• SUPPLIED TEXT
- Born: 8 August 1960 (age 65) Omundundu
- Allegiance: Namibia
- Branch: PLAN; Namibian Army; Namibian Navy;
- Service years: 1978 – 2020 (42 years, 7 months)
- Rank: Rear Admiral
- Commands: Namibian Navy (2017-2020); Naval Operations (2009-2017); Naval Base Capt (N) P.N. Sacharia (2005-2009); NPV Oryx (2002-2005);
- Conflicts: Namibian War of Independence
- Awards: Namibia’s Independence medal;

= Sinsy Nghipandua =

Rear Admiral Sinsy Ndeshi Bamba Nghipandua is a retired Namibian military officer who is currently serving as Director General of the Namibia Central Intelligence Service. His last military appointment he served as the commander of the Namibian Navy, to which he was appointed 2017. Prior to that he served as Commander of Naval Operations with the rank of Rear Admiral (Junior Grade).

==Career==
===Exile===
Admiral Nghipandua joined People's Liberation Army of Namibia under SWAPO in exile in 1978 as a 17-year-old and received military training in the Soviet Union, Yugoslavia and Cuba.

===NDF career===
Nghipandua's career in the Namibian Defence Force started in 1990 as a captain after Namibia's independence when he was appointed as a staff officer in the military intelligence branch of the Namibian Army. In 1995 he attended the Naval Surface Warfare Course in Brazil. In 2000 he was attached to the Brazilian Navy as a ship captain under instruction as an executive officer. Nghipandua became the first Namibian ship commanding officer as he was appointed as captain of the patrol vessel NPV Oryx in 2002 with the rank of Commander. In 2005 he was appointed as the commanding officer of the Naval Base Capt (N) P.N. Sacharia with the rank of navy Captain. In 2009 he was appointed as the commander naval operations with the rank of Rear Admiral (Junior Grade). In 2017 he rose to the rank of Rear Admiral and appointed as navy commander. He served in that position until his retirement in August 2020.

• REQUIRED WORK
Would you set down, word for word, the stretch of the Sinsy Nghipandua biography from "- Born: 8 August" through "years, 7 months)"?

• DATASET EXCERPT
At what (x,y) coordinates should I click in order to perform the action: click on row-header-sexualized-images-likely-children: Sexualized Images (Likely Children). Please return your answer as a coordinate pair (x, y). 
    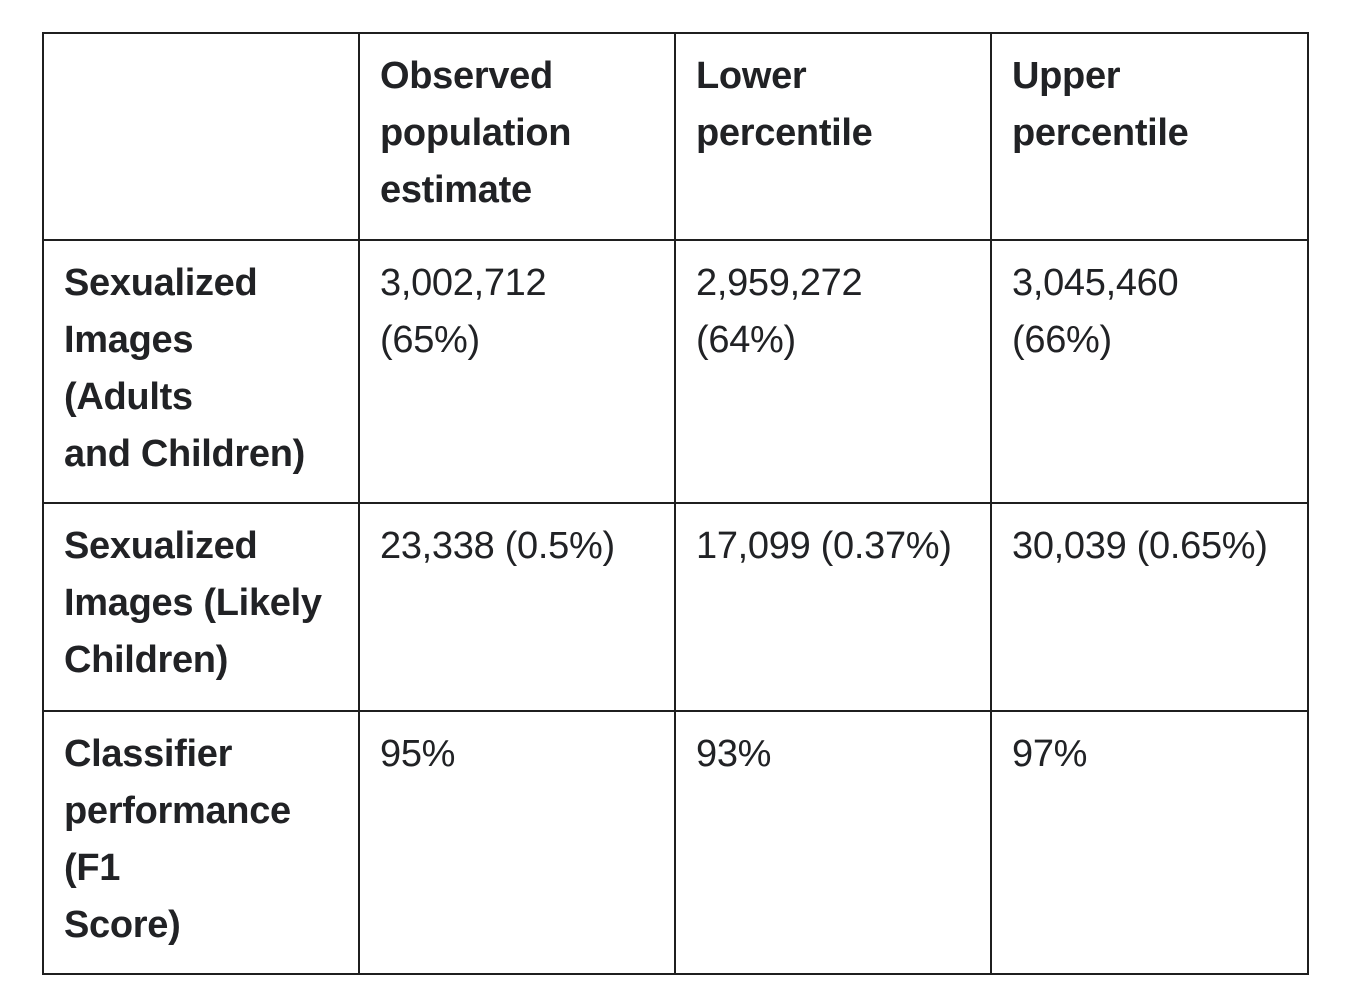
    Looking at the image, I should click on (201, 607).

• WRITTEN ANSWER
- Born: 8 August 1960 (age 65) Omundundu
- Allegiance: Namibia
- Branch: PLAN; Namibian Army; Namibian Navy;
- Service years: 1978 – 2020 (42 years, 7 months)